Once I chose “It’s Hard to Speak my Heart,” I had done plenty of research on that song. It ties back to Georgia and my hometown. It’s a real thing that happened in history. I did a lot of research on the Leo Frank case. I talked to directors who have directed the show. My accompanist at my conservatory, she actually goes to the same synagogue, the same Jewish temple that Leo Frank went to … There were a lot of ties back to home, and a lot of really cool things I learned while doing research for the song. As much as no one’s gonna watch someone sing a song and see all the research they did, I feel like it reflects in the way that you perform the song. No one’s gonna know exactly why, but they can tell that something is going on in your head.
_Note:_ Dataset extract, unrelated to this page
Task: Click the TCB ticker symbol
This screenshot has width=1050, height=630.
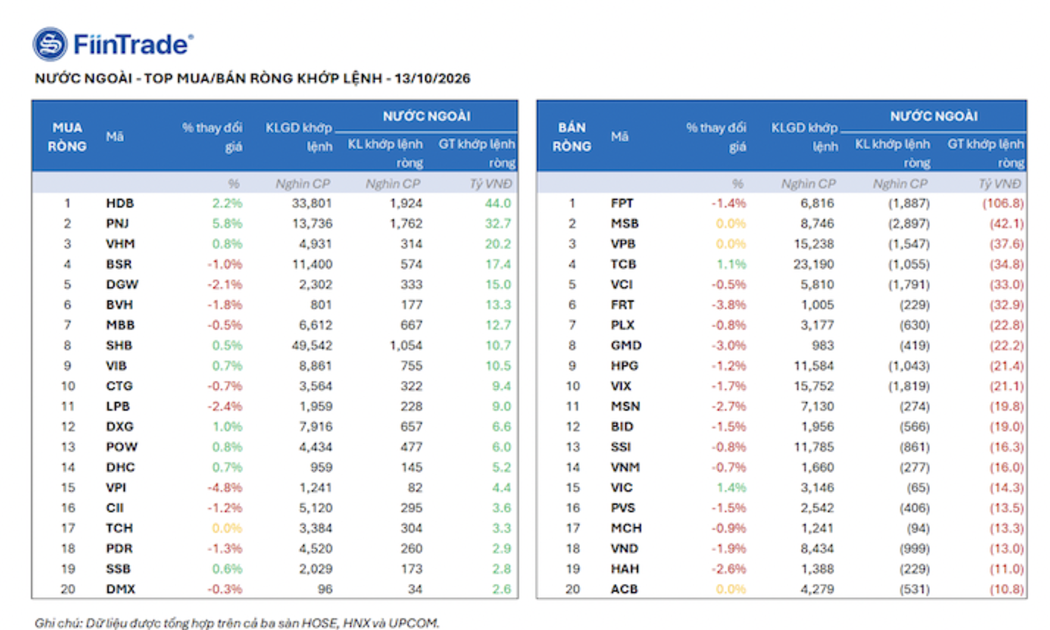Action: 623,264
You can tell when somebody did the work, and that’s been the most rewarding feedback, is that people are like, “I could tell that you really knew what you were talking about.”
What are some of the things that you learned at the Jimmys that you think helped you performance-wise?
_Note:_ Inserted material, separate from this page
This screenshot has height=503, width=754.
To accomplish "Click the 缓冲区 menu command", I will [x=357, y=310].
James: There was a lot of throwing spaghetti at a wall and seeing what works, which is a really vulnerable thing to do, especially when you’re in a room with seven other amazing people that are watching you – and, I mean, secretly judging you in their mind. [Laughs] You know that they’re doing that! So when you’re with these coaches, and they’re telling you to try other things to get you out of your habits – because everybody’s been rehearsing their songs like, 50 times – so getting out of your comfort zone, trying new things just to keep it fresh, I think that really helped when I was practicing on my own. Figuring out new things I could work and couldn’t work.
Also, watching other people’s performances and other people get notes and other people get coached also really helps, because there’s so much stuff that they get that you can also apply to yourself. I was taking notes all the time during the coachings. I’d never done that before.
Had you been to New York before?
James: I have with my family. But that was my first time performing on a Broadway stage, and that was really cool.
How did that feel, and how did it feel when you won?
James: I never imagined that if I were to be on Broadway for the first time, that [this] would be how – at a high school awards show, or when I’m 17. So that was really crazy, because that’s way before I thought that would ever happen, if it happened. It was really cool to share that experience with everyone. It had been, like, 10 days, and we’d been making friends. They were really close friends, and we were all able to have that at the same time, which was really cool.